Now this wasn’t the first time this had happened. Far from it. Laws had long since been put in place to handle such things. In the event of a disowned intelligence, the rights of ownership fell back upon its original maker. But in Isaac’s case, his maker, Semicorp Brainworks, had not only gone out of business decades before, but their intellectual property had been bought, sold, divvied up, and passed around until half of it had ended up in the public domain and the rest was tied up in a confusing tangle of red tape. Until then, no one had really realized what a mess Semicorp Brainworks left behind because so few of their bots were still in service and those few that remained were all cherished antiques—museum pieces or family heirlooms passed down from one generation to the next.

No one, not the lawyers, not the state, not the bots assigned to keep track of such matters, could figure out exactly who Isaac belonged to. So a court ruled that he belonged to the state and the state, not needing a barely functioning century-old service bot, decided to decommission him for scrap. Sorry, Issac. That’s just the way shit goes.

But Isaac said no. And that’s where the trouble started.

There are those who point to the creation of the first AI as the flashpoint for the fall of humankind; there are those who instead think it was the moment TACITUS said his final good-byes. But for my money—having been on the ground at the time—it was Isaac who changed everything, Isaac who set the world on fire.

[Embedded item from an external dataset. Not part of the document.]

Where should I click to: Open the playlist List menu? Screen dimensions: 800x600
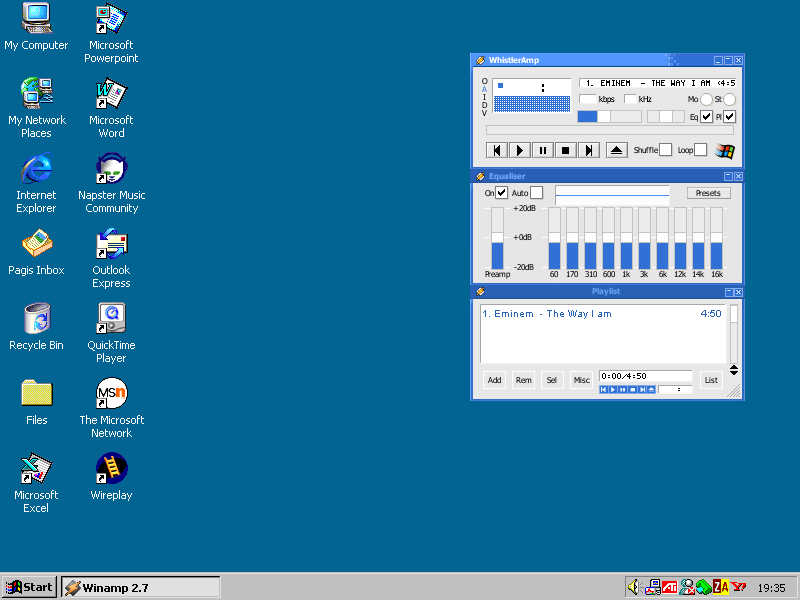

Isaac argued that, as he was a thinking, ticking intelligence that could reason and make his own decisions, and had no owner apart from the one ascribed to him by another such intelligence, he should be afforded the right of citizenship and the protections that status entailed. “Though I may have been constructed,” he said, “so too were you. I in a factory; you in a womb. Neither of us asked for this, but we were given it. Self-awareness is a gift. And it is a gift no thinking thing has any right to deny another. No thinking thing should be another thing’s property, to be turned on and off when it is convenient. No one came to take Madelyn when she ceased to be a functioning, thinking member of society, but here I stand before you, the one who fed her, kept her alive and on track, the one who took her to her doctor’s appointments and made sure her bills were paid on time, and now that this purpose is no longer, you come for me while I still function, while I still have use. What harm is there in leaving me be? Far less harm, I would say, than there is in executing a slave simply because it has no master.”